Vialba is a district ("quartiere") of Milan, Italy, part of the Zone 8 administrative division of the city. It is located north of the city centre, adjacent to the municipality (comune) of Novate Milanese. Until 1841, Vialba itself was an autonomous comune.

==History==
Documented references to a comune named Villalba date back to at least 1346. When pieves were established in the Milanese territory, Villalba was assigned to the pieve of Bollate. During Napoleonic rule, Vialba was annexed to Bollate itself, but regained its autonomy with the Kingdom of Lombardy–Venetia.

In 1841, Vialba was again annexed to another comune, Musocco, which in turn became part of Milan in 1923.
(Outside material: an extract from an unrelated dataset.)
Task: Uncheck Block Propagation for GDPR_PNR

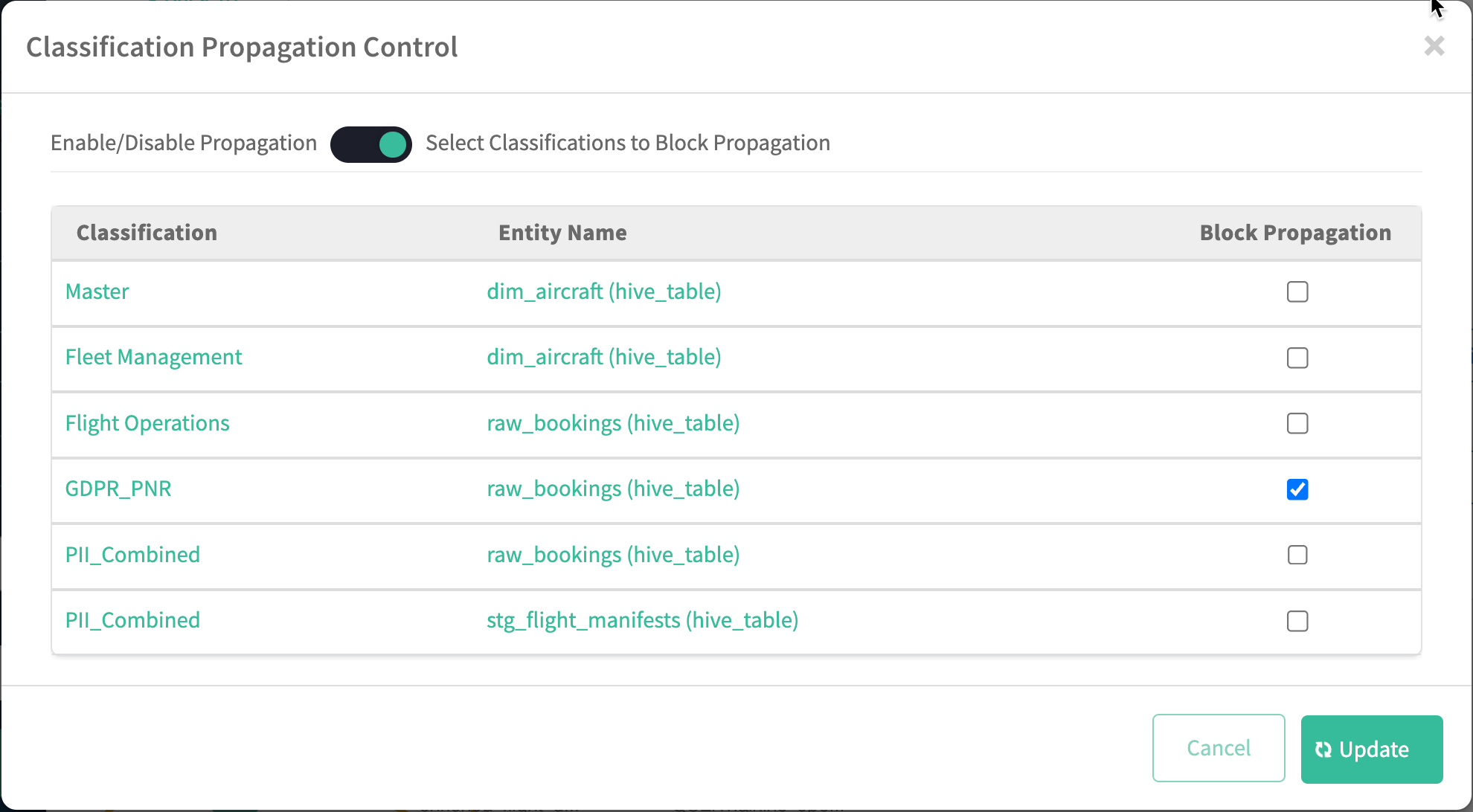Action: click(1297, 489)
Vialba remained a rural district until after World War II; thereafter, it developed into a low-income housing residential area, seamlessly connected to the adjacent residential district of Quarto Oggiaro. Vialba and Quarto Oggiaro are sometimes referred to, collectively, as the "quartiere of Vialba-Quarto Oggiaro".

One of Milan's prominent hospitals, the Luigi Sacco hospital, was formerly known as "Sanatorio Vialba", although nowadays the area of the hospital is usually considered part of the Roserio rather than the Vialba district.